The arrival of Yellowstone bison was welcome news around the troubled Fort Peck reservation. When the first calf was born on Sunday, a rust-colored baby bull, tribal flags still hung at half-staff for a teenage boy who had committed suicide days earlier. Rates of poverty, unemployment, disease and addiction hover stubbornly above national averages here.
Census data shows that around northeast Montana, a prairie expanse almost the size of Indiana, most county populations peaked in the early 1900s and have since dropped by almost half.
The region’s fastest growing economic engine, oil production, is proving a mixed blessing. In 2010 the Environmental Protection Agency reported that toxic chemicals from nearby drilling contaminated drinking water supplies for Poplar, a reservation town of around 3,000. This year a schoolteacher from Sidney, near the North Dakota border, was kidnapped during her morning jog and murdered. The suspects are two Colorado roughnecks.
“These bison represent healing,” said Iris Greybull, 62, of Poplar.
The bison debate has dredged up old tensions between tribes and their neighbors. Before Ms. Greybull, a Sioux, spoke in favor of the animals last fall at a fractious meeting in Glasgow, dozens of farmers and ranchers walked out in protest.

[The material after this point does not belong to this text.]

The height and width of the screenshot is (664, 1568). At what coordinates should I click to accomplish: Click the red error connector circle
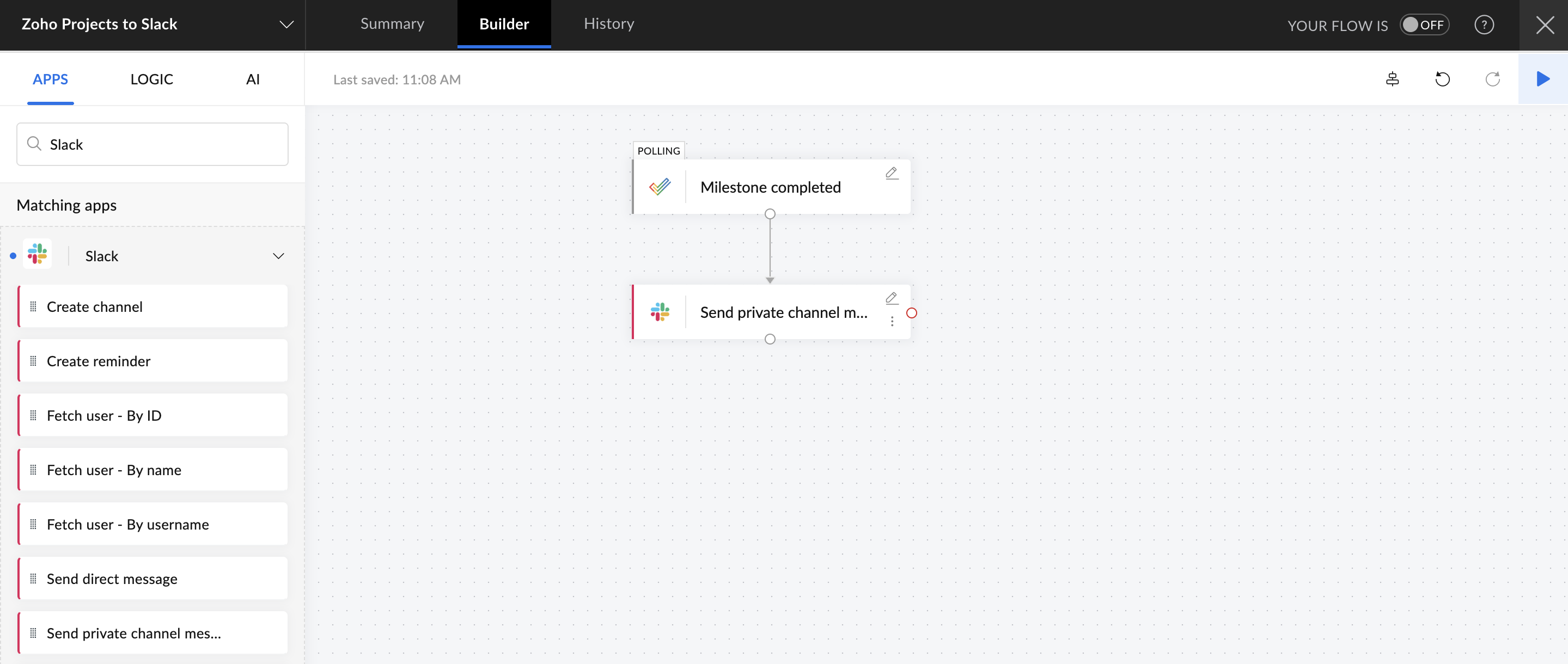(x=911, y=313)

She and other tribe members say they see an ugly double standard in the fact that there are more than 130 private bison ranches in the state, including one belonging to the mogul Ted Turner housing dozens of controversial Yellowstone bison, and yet only the Fort Peck herd has been visited by protesters.

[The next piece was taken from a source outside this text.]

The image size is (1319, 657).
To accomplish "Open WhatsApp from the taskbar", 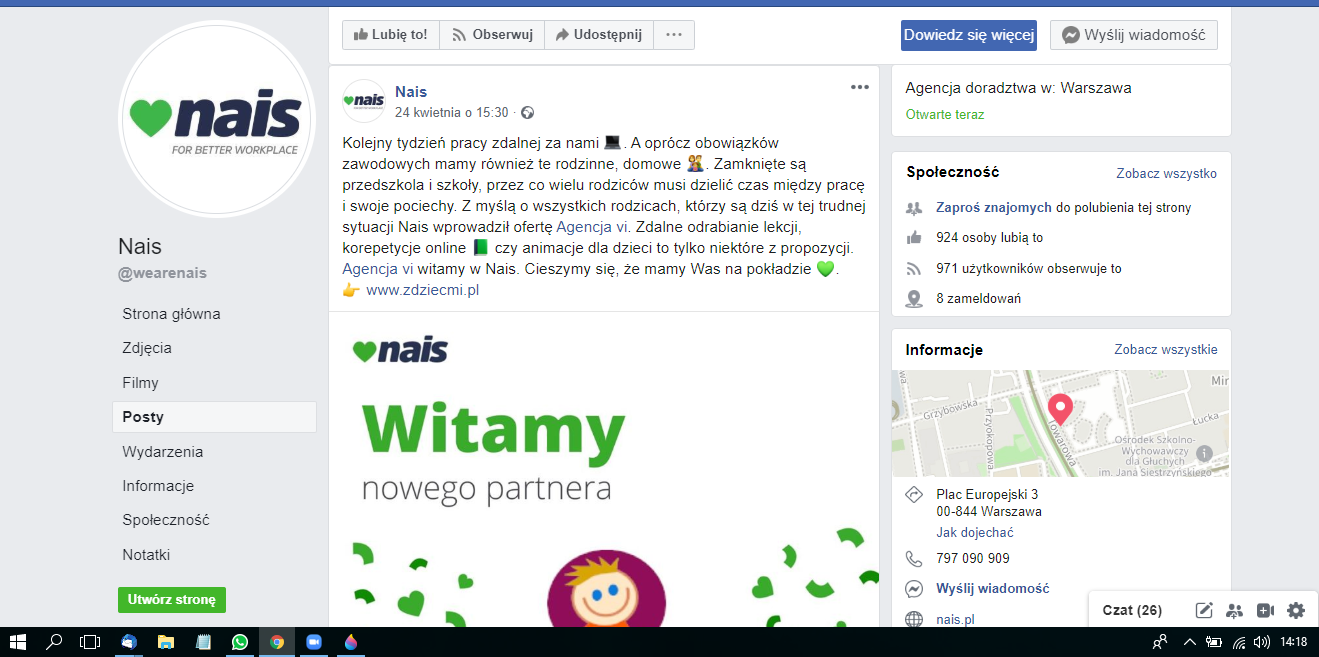I will pos(240,642).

But some say the bison on the ranches do not pose the threat that the wild ones do.
“Unless they have the German wall and a moat with a bunch of crocodiles and piranhas, they’re not going to contain those woolly tanks,” said State Senator John Brenden of nearby Scobey, who has long done battle on the bison issue in the state Legislature.
Around a century ago some Yellowstone bison contracted disease from domestic livestock and in recent decades thousands have been slaughtered in an effort to protect ranchers’ herds. At the direction of Gov. Brian Schweitzer of Montana, a few of these bison were quarantined for years and certified healthy. Some may soon go to the Fort Belknap Indian Reservation, about 170 miles west of Fort Peck, pending the outcome of a lawsuit filed by opponents.
“I took a lot of arrows for this, but it was the right thing to do,” Mr. Schweitzer said. “If you want to get into a fistfight in Montana, go into a bar and share your opinion about bison or wolves.”